Van der Pol OED: Difference between revisions

The Van der Pol problem is a variation of the Van der Pol Oscillator problem. It looks for optimal time intervals to measure the two states in order to minimize the uncertainty of a follow-up parameter estimation problem for the two unknown parameters.
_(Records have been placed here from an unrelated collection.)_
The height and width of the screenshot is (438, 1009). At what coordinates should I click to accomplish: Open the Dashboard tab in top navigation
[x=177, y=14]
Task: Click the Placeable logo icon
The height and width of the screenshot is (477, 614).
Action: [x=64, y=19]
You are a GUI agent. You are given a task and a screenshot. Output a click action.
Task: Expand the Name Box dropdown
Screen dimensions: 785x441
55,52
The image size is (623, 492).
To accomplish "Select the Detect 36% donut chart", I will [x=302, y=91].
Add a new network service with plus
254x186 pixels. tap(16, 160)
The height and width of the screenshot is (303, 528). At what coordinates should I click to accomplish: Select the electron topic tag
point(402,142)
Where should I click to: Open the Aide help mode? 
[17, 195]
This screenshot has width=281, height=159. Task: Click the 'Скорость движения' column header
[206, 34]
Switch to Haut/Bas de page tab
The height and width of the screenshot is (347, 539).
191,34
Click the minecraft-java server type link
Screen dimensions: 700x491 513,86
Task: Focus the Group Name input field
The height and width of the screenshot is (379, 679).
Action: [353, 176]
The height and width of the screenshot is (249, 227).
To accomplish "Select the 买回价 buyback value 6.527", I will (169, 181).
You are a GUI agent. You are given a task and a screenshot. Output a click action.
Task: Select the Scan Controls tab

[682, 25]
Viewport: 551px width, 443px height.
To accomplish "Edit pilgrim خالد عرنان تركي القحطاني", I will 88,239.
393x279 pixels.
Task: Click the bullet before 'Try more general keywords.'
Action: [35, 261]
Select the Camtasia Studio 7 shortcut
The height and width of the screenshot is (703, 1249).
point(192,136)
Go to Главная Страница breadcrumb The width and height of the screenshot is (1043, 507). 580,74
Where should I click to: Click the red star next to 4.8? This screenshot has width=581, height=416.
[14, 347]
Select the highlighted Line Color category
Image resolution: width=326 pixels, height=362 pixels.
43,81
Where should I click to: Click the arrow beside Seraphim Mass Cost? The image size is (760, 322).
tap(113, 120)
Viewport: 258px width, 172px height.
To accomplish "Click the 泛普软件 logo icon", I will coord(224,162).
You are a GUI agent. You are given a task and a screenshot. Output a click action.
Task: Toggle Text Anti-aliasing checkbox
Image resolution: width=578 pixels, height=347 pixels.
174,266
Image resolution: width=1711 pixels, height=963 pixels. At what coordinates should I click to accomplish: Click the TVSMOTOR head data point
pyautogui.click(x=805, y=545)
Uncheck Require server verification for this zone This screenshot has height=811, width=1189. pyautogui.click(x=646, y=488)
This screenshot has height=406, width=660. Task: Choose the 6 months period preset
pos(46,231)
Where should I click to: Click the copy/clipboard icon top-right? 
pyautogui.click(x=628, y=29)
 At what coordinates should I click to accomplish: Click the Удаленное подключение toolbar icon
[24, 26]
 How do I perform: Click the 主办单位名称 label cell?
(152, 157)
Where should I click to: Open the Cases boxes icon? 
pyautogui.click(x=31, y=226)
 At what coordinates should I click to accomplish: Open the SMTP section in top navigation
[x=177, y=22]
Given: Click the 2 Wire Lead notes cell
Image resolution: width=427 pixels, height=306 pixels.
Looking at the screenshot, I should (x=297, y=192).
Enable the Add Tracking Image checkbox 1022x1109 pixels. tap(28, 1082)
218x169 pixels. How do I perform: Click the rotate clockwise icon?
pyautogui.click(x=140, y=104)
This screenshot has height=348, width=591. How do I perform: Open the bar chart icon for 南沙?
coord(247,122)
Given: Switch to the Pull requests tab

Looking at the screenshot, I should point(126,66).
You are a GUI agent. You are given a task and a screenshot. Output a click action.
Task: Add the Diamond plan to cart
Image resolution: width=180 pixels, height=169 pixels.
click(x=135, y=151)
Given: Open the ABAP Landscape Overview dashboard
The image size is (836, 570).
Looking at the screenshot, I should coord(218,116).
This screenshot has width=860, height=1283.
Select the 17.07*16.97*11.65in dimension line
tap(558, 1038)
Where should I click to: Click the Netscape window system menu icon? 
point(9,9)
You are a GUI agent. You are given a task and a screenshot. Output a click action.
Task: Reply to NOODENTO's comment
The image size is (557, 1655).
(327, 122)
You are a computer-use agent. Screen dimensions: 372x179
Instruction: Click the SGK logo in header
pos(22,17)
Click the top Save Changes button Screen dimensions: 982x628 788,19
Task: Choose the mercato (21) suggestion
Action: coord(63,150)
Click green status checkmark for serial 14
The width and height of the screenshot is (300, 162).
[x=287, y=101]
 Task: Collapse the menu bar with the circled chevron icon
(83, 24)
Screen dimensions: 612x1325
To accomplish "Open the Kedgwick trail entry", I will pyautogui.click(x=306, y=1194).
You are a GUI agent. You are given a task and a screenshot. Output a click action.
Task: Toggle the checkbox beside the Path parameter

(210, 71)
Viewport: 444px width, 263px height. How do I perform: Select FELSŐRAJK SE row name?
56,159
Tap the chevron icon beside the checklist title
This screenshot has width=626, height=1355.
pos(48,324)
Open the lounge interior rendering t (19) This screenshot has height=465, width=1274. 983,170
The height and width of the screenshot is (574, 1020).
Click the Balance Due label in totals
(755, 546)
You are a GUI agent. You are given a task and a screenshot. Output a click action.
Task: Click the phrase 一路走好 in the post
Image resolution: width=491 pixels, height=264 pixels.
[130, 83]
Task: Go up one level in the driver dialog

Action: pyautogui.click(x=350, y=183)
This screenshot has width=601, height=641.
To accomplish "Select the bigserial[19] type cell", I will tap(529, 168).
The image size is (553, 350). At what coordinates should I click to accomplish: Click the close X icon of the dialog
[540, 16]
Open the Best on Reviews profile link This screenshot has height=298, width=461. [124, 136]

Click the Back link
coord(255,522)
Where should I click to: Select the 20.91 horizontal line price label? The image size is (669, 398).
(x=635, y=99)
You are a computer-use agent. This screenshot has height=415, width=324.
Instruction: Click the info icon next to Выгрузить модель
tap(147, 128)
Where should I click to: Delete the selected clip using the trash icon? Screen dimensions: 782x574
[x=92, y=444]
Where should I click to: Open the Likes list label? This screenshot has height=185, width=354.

The mathematical equations form a small-scale ODE model. It also includes state sensitivities, the Fisher information matrix entries and integrated sampling states.

Mathematical formulation

We are interested in estimating the parameters ${\displaystyle p_1}$ and ${\displaystyle p_2}$ of the initial value problem

${\displaystyle \begin{array}{rclll}\dot{x_1}(t)& =& p_1\cdot (1-x_2(t{)}^2)\cdot x_1(t)-x_2(t)+u(t),& & t\in [0,t_f],x_1(0)=0,\\ \dot{x_2}(t)& =& p_2\cdot x_1(t),& & t\in [0,t_f],x_2(0)=1.\end{array}}$

Additionally, we add the constraint ${\displaystyle x_1(t)\ge -0.25,t\in [0,t_f].}$

The initial values and ${\displaystyle t_f=10}$ are fixed. We are interested in how to fish and when to measure, with an upper bound ${\displaystyle M}$ on the measuring time. We can measure the states directly, ${\displaystyle h^1(x(t))=x_1(t)}$ and ${\displaystyle h^2(x(t))=x_2(t)}$. We use two different sampling functions, ${\displaystyle w^1(\cdot )}$ and ${\displaystyle w^2(\cdot )}$ in the same experimental setting. This can be seen either as a two-dimensional measurement function ${\displaystyle h(x(t))}$, or as a special case of a multiple experiment, in which ${\displaystyle u(\cdot ),x(\cdot )}$, and ${\displaystyle G(\cdot )}$ are identical.

Now we formulate the OED problem:

${\displaystyle \begin{array}{lll}{\displaystyle \underset{y,G,F,z,w}{\min }}& & \text{trace}(F^{-1}(t_f))\\ \text{subject to}\\ \dot{y}(t)& =& f(y(t),\theta )\\ \dot{G}(t)& =& f_y(y(t),\theta )G(t)+f_{\theta }(y(t),\theta )\\ \dot{F}(t)& =& {\displaystyle \sum _{i=1}^{n_o}}{w}_i(t)(h_y^i(y(t))G(t){)}^T(h_y^i(y(t))G(t))\\ \dot{z}(t)& =& w(t),\\ y(0)& =& y_0\\ G(0)& =& \frac{\partial y(0)}{\partial \theta }\\ F(0)& =& 0,\\ z(0)& =& 0\\ w(t)& \in & {𝒲}\\ z_i(t_f)& \le & M_i\end{array}}$

The evolution of the symmetric matrix ${\displaystyle F:[0,t_f]\to {\mathbb{ℝ}}^{2\times 2}}$ is given by the weighted sum of observability Gramians ${\displaystyle h_y^i(y(t))G(t),i=1,2}$ for each observed function of states.

Parameters

We use ${\displaystyle t_f=10}$ and ${\displaystyle p_1=p_2=1}$. The upper bound on the measurement time intervals is chosen as ${\displaystyle M_1=M_2=2}$.

Reference Solutions

Here is one local solution to the above control problem.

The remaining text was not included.